*** out of ****
There is a sort of game to sniffing out a good Nicolas Cage film from a bad one. Here’s a pro tip: flops usually give away the hero’s situation in the title, as in Seeking Justice, Drive Angry, or Left Behind. More ambiguous titles like Joe, or in this case the Louisiana shot The Runner, promise a film worth watching.
So, what exactly is Cage’s character, Louisiana congressman Colin Pryce, running to? For the first twenty minutes it seems a senate seat might be the answer, but after a sex scandal forces his resignation, the better question is what he’s running from. The script adopts a seldom-seen even-handedness toward the congressman’s vices. He’s an impassioned defender of gulf coast communities wrecked by BP, an incorruptible proponent of green energy, and also he drinks too much and sleeps around.
Peter Fonda, playing Pryce’s father, supplies the only performance to top Cage’s. Fonda’s brilliance lies partly in embodying the clarity of a true alcoholic. He stopped getting drunk years ago; whiskey is like coffee for him now…or water…or oxygen. Soon the Deepwater Horizon spill takes the backseat to Pryce’s personal demons as he finds himself following his father’s dead-end footsteps. There could be a better balance to these plot elements, and the direction is nothing to be giddy about, but Cage and Fonda are strong enough to hold it all together, helped in no small part by Connie Nielsen as Pryce’s power-hungry wife.

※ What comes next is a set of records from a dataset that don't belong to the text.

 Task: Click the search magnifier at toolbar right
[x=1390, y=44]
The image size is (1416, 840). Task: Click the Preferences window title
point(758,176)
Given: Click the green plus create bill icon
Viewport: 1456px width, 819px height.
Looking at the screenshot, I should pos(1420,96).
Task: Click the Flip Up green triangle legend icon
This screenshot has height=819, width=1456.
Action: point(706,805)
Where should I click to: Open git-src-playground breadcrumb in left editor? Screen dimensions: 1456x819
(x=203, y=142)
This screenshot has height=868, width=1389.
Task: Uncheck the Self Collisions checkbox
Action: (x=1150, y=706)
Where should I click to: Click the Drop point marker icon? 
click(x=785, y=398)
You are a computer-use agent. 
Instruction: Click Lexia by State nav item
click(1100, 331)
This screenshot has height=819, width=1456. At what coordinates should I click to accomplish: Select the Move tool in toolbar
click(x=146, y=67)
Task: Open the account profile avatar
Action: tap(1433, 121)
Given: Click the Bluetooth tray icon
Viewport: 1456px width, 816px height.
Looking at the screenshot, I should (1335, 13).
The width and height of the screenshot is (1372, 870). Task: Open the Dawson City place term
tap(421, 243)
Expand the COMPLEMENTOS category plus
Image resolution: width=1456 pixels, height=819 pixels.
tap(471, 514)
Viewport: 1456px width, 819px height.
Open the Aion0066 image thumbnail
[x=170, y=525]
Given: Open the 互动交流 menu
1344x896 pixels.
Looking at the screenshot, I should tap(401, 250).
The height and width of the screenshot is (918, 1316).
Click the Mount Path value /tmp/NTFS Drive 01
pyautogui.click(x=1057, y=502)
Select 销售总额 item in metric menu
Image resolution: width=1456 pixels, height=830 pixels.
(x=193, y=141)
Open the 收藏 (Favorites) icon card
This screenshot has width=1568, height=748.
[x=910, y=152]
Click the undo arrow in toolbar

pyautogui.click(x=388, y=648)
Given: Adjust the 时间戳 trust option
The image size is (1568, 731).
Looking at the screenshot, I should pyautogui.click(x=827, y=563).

The Runner does no real justice to the oil spill it’s framed around, but taken on its own terms, as a personal redemption story, viewers may find quite a bit to love here. The soundtrack is clean and tight, characters well defined, and Cage even nails the Louisiana drawl with its paradoxical Yankee notes. He and Pryce share history: both rocked by scandals, reputations tarnished, but trudging onward anyway, as if it was their duty.